A small clearing. Trampled grass, flattened grass. Three rubber tyres set on top of each other to make a seat. She hauled a dirty sleeping bag and groundsheet out from under a bush, and from under another found a wooden orange box with a camping gas stove and a saucepan in it. She put everything back as she had found it. Kneeling, she found feathers and evidence of scorching on some of the longer grass stems. Gull feathers, not a swan’s, she realised: to some people all large white birds looked the same. She stood up: somebody had killed, plucked and no doubt eaten a seagull here in the last few days. She looked around — she was perfectly screened from the Embankment and from anything crossing over Chelsea Bridge. There was a view of the river between two of the bushes but no one looking back from a passing boat would see anything. She searched some more but found nothing except wind-blown litter — nobody ever came to this bit of the triangle, clearly. Whoever had been staying here would be perfectly safe from prying eyes.

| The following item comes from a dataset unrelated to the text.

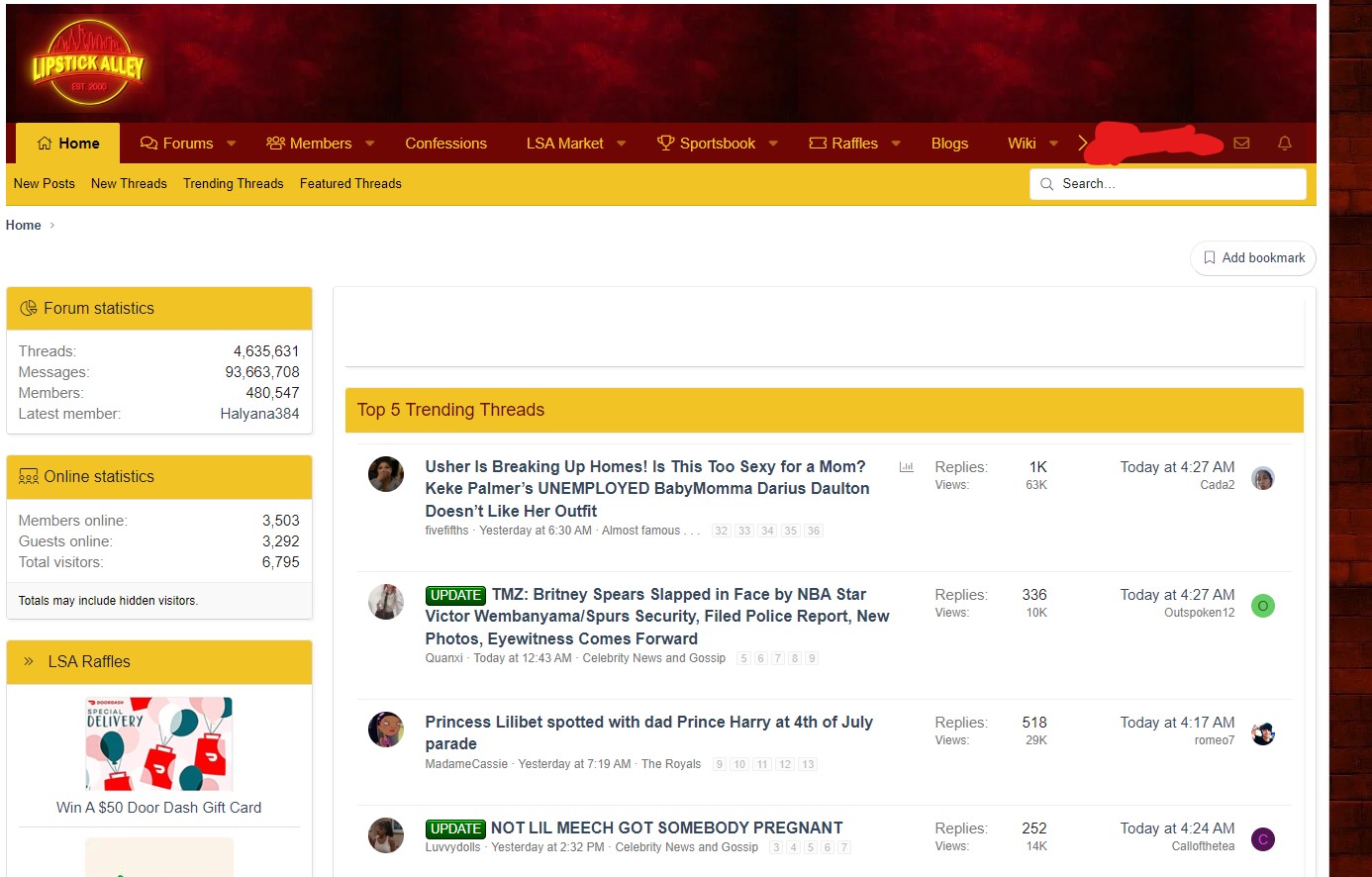Open the alerts bell icon

click(1285, 144)
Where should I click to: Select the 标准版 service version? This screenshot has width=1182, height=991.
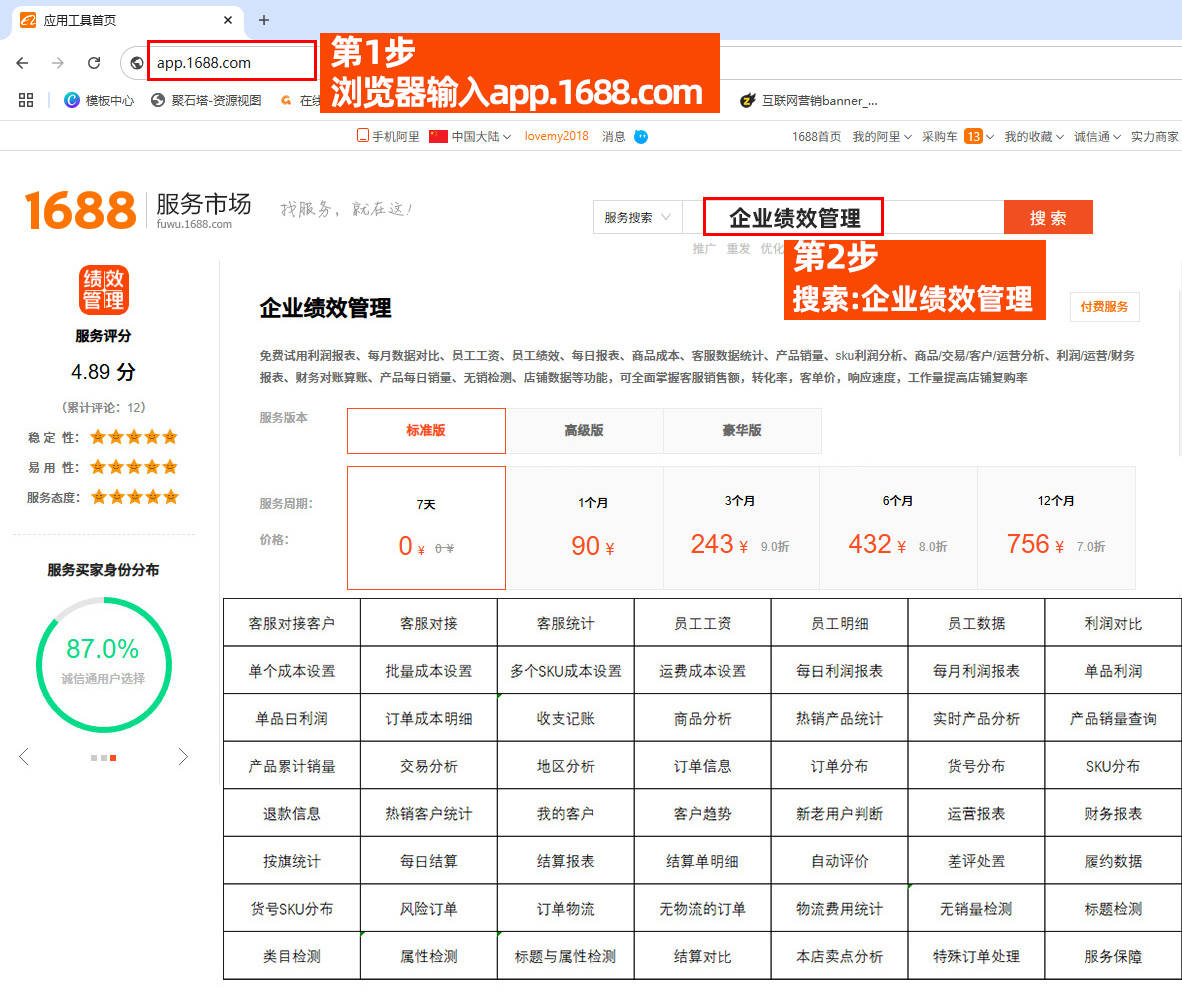[426, 431]
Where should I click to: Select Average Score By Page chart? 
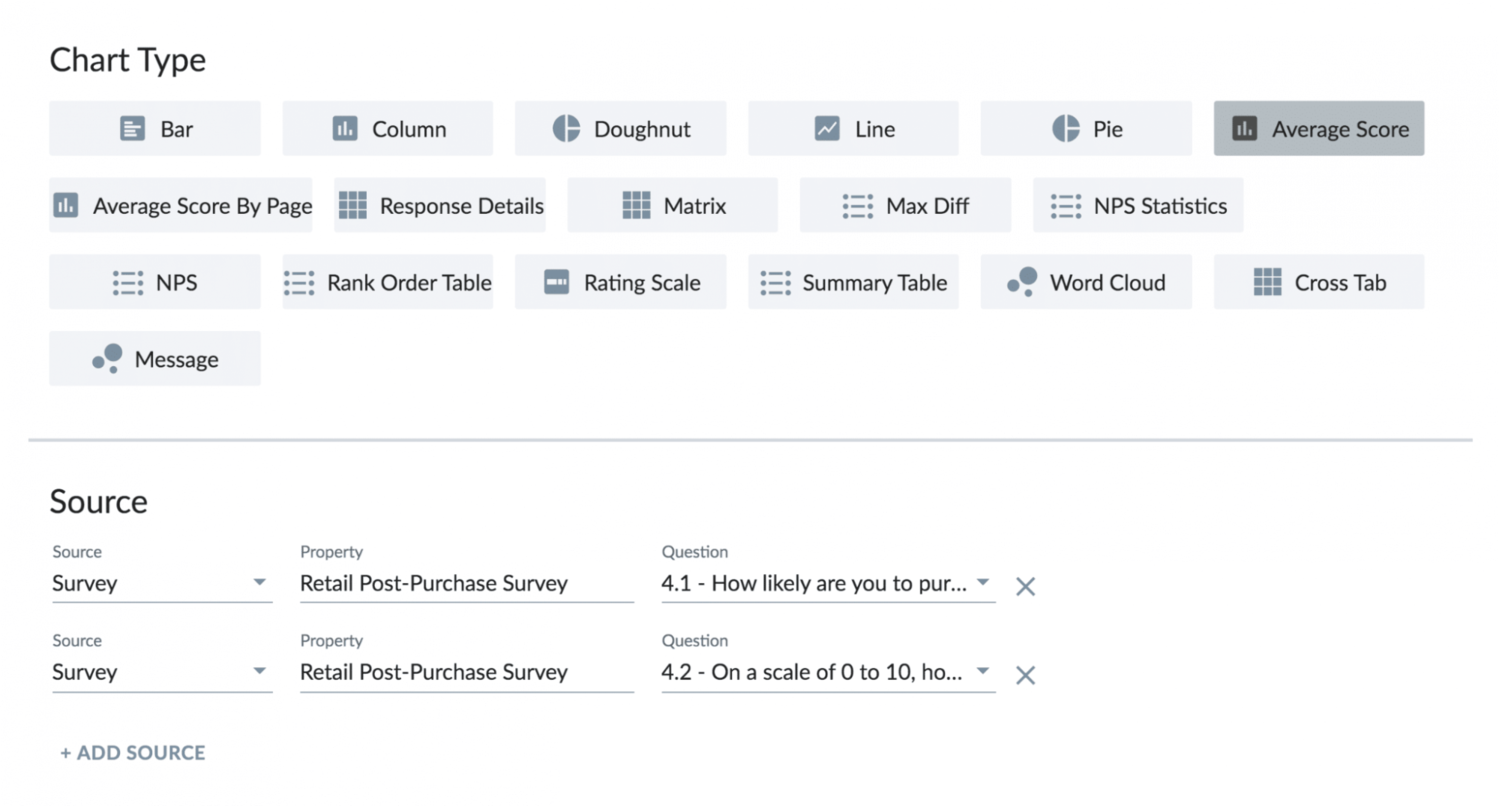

She made her way back to the road, thinking: ‘had been staying’? Perhaps, ‘was still staying’? This site didn’t suggest a homeless person dossing down for the night or two — this was more of a hiding place. Somebody was hiding on this triangle of wasteland at Chelsea Bridge, someone desperate enough to catch and eat a seagull at dawn one day. Perhaps it might be worth coming back one night and searching the place — see what or who they turned up. She’d run the idea by Sergeant Rollins. It was their case, after all, killing a ‘swan’ on the river was MSU business.